In the news report below on the Spriggs sentencing, why did the defense attorney ask that she serve her sentence in the Franklin County Prison rather than a state institution? Answer in one to three sentences.

Given passage:
╭──
Spriggs Sentenced In Drug-Related Cases
Surrounded by a support group of family and friends, a 65- year-old McConnellsburg woman was sentenced to time in a state correctional institution this week after she was arrested almost one year ago on drug possession and delivery charges.
Beverly Louise Spriggs stood before Fulton County Court of Common Pleas Judge Carol Van Horn on September 27 for sentencing proceedings held on one count each of delivery and possession of a controlled substance. The charges stem from two cases dating back to October 2010 when Spriggs sold her prescribed Oxycontin pills to a Pennsylvania State Police confidential informant from her 131 Heritage Drive home.
In presenting the case to Judge Van Horn, Fulton County District Attorney Travis Kendall pointed out the main drug problem in Fulton County surrounds the use of opiates such as Oxycontin and heroin.
“This is how kids get pills,” Kendall stated.
Defense attorney Royce Morris stated his personal view of Spriggs is that she serves as “glue” for her family, caring for both her daughter and grandchildren. Outside the realm of criminal offenses, which include a prior drug-delivery conviction in the early 1990s for cocaine, Morris added Spriggs has been a “positive force.”
Backing his statements, the defense attorney presented the court with a trio of letters commending Spriggs for her involvement and leadership in the African-American community, church and as a friend. Among those showering Spriggs with praise in written testimony were retired Pennsylvania State Police officer and county coroner Darryl Heckman and longtime friend Susan Christy.
Citing the driving distance to a state correctional institution and the need for Spriggs to remain in close contact with her family, Morris requested that Van Horn consider imposing sentence in the Franklin County Prison instead of state incarceration.
Van Horn replied by asking how does one reconcile the person praised in the letters with the one who stood before her for drug delivery. Morris summoned up the situation in one word: stupidity.
“Intelligent people do stupid things every day,” said Morris, who later added this case is punishment or retribution for the commonwealth.
“I know I was stupid when I sold those pills,” Spriggs told Van Horn. “ ... I’d appreciate it if I could do time in Franklin County Prison because of my family.”
The judge stated she could not reconcile the matter nor would Spriggs’ health issues or age be mitigating factors in the case.
╰──
Data for review:
╭──
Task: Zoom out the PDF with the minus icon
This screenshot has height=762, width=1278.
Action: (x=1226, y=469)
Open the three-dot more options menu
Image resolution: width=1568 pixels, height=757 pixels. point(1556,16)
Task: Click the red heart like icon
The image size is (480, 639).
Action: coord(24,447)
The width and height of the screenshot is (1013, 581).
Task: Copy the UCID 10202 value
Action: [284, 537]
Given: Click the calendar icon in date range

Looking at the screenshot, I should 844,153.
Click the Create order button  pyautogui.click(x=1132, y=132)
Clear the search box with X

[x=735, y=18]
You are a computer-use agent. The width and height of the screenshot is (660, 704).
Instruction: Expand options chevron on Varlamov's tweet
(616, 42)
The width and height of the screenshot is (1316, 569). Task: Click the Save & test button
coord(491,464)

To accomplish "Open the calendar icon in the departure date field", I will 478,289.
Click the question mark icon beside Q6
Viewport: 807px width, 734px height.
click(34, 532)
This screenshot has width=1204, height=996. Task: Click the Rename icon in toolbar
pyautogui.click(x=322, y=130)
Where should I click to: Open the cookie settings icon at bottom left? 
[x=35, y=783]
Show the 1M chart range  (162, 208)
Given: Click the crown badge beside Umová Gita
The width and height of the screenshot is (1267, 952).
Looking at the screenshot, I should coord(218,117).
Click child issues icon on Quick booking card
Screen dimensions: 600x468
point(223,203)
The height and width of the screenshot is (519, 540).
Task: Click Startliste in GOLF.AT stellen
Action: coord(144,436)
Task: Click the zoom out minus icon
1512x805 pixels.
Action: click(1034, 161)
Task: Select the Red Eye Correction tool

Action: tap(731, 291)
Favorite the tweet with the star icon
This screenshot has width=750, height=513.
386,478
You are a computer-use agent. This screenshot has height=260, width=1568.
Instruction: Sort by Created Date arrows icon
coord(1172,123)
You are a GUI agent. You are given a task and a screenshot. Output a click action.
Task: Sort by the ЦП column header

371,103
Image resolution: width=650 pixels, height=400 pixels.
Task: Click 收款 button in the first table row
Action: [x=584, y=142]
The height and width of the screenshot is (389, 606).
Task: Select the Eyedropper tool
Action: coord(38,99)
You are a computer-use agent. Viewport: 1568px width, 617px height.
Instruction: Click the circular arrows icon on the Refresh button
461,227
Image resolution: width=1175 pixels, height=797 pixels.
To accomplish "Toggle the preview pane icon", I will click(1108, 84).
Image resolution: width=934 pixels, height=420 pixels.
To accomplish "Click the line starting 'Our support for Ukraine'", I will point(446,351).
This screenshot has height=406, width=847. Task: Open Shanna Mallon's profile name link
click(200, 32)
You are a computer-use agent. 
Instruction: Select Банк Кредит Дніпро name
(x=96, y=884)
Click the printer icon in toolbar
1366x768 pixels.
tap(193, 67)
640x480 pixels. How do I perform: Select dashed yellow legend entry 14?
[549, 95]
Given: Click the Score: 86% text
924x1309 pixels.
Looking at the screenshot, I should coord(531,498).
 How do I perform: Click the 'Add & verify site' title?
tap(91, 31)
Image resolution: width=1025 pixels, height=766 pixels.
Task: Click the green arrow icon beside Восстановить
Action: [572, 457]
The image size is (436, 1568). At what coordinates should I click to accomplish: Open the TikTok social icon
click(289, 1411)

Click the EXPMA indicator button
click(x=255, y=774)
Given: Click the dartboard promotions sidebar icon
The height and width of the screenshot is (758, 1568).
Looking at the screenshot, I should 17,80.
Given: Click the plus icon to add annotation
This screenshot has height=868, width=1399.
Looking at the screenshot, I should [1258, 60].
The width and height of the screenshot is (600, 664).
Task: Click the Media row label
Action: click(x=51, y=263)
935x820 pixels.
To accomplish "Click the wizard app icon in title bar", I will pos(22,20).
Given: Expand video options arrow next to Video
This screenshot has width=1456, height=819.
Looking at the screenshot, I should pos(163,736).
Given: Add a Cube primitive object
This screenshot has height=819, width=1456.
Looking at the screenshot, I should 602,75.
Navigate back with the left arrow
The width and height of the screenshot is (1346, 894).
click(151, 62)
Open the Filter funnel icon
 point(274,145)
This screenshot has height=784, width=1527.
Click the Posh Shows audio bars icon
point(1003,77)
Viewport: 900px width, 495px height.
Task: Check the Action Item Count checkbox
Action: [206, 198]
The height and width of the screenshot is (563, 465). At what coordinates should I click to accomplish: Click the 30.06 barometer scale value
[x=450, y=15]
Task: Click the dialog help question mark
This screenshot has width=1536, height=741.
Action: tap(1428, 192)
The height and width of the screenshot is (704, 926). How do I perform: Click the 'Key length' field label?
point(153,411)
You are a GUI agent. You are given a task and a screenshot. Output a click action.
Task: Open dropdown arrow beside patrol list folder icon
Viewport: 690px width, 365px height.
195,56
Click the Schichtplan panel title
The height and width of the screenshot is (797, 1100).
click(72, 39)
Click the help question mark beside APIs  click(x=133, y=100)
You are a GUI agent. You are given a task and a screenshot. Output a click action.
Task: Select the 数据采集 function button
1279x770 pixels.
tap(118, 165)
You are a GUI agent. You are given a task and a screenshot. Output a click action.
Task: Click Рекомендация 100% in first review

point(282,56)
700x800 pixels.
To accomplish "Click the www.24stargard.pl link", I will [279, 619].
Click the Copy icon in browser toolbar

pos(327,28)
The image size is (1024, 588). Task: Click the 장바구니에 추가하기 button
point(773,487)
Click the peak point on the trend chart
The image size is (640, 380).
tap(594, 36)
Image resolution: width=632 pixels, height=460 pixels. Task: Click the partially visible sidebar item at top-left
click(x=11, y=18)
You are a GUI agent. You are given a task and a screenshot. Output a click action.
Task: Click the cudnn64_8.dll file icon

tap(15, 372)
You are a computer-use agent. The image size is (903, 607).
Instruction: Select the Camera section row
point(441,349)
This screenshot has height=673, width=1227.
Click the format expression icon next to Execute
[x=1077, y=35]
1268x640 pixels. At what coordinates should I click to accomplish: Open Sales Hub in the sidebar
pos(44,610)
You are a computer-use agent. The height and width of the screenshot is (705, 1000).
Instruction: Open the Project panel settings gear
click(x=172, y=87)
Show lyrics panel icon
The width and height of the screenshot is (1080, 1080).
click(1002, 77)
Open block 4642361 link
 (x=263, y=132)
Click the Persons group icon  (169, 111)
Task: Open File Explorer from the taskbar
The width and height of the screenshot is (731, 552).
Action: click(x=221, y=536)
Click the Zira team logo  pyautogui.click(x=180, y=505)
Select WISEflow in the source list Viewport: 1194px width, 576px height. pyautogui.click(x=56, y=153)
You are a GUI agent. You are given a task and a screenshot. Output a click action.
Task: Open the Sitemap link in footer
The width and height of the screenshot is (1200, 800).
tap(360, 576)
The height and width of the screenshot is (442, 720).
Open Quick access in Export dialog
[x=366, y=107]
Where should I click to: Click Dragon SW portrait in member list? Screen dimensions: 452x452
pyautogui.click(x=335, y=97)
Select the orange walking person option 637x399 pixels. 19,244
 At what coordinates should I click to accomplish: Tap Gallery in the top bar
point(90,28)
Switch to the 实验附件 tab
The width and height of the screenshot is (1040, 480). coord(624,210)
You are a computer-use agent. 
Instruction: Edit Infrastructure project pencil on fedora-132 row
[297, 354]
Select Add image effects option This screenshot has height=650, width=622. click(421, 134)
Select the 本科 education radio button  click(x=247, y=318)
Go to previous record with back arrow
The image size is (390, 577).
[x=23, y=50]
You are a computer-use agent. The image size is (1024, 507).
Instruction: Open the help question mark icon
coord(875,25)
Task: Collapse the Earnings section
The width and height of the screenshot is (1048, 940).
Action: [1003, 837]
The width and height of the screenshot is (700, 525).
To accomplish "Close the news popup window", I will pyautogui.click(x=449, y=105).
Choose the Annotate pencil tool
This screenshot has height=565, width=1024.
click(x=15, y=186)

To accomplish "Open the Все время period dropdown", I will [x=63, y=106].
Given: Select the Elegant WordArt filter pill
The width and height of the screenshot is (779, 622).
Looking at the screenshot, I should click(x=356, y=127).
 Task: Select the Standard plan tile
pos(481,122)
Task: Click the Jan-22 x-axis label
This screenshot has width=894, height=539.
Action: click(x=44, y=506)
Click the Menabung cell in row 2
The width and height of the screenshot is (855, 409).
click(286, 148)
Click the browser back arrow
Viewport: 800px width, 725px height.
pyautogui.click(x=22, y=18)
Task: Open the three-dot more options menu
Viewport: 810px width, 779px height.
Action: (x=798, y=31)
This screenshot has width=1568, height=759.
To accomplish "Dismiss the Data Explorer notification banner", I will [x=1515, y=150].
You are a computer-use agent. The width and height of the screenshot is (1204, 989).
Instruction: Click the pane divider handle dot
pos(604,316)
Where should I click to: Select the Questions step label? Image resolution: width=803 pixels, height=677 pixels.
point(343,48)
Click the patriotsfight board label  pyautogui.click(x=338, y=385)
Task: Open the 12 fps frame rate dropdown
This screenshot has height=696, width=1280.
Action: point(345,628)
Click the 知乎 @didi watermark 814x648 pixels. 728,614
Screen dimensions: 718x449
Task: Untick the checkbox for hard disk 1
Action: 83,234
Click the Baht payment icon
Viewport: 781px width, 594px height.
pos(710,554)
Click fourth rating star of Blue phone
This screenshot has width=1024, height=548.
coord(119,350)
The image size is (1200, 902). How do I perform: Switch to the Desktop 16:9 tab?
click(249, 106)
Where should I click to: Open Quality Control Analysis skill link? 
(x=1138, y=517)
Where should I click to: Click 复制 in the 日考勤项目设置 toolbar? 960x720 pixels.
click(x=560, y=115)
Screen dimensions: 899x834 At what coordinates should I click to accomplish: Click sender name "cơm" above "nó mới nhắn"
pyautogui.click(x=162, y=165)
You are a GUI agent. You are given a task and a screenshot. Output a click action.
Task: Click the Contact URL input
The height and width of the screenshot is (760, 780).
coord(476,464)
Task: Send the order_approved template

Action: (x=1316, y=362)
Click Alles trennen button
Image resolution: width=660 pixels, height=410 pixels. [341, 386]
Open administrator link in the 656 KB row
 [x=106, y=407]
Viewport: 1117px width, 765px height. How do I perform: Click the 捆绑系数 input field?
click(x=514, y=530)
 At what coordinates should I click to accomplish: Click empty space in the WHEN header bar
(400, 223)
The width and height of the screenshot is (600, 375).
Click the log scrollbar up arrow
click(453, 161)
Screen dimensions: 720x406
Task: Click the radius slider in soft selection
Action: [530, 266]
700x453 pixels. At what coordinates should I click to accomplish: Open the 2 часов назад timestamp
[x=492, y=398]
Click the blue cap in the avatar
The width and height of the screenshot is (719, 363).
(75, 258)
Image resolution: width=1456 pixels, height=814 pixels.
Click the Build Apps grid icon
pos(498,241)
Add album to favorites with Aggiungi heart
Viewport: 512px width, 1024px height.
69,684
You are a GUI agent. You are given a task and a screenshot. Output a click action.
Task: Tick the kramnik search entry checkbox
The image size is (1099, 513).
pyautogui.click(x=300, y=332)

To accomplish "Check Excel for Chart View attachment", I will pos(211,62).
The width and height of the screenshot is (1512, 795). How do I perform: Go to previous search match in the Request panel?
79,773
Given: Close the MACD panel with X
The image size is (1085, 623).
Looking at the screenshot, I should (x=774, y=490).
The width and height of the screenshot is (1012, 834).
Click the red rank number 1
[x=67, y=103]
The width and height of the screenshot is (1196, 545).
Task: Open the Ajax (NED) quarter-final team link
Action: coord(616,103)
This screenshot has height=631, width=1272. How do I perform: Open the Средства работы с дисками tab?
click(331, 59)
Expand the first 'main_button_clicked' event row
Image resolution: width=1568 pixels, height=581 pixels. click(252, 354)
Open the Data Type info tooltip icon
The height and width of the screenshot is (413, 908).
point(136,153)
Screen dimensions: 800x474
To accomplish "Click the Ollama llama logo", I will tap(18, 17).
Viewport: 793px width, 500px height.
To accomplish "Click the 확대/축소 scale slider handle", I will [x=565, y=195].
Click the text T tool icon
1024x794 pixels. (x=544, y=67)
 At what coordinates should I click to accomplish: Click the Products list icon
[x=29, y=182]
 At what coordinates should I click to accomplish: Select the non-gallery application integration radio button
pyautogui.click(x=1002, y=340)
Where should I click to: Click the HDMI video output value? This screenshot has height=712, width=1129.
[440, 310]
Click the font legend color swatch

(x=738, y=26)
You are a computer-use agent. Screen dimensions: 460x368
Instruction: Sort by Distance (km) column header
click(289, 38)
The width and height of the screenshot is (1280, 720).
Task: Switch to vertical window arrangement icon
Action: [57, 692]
╰──
Solution:
Royce Morris pointed to the driving distance to a state correctional institution and to Spriggs' need to stay in close contact with her family. Spriggs herself asked for the county prison because of her family.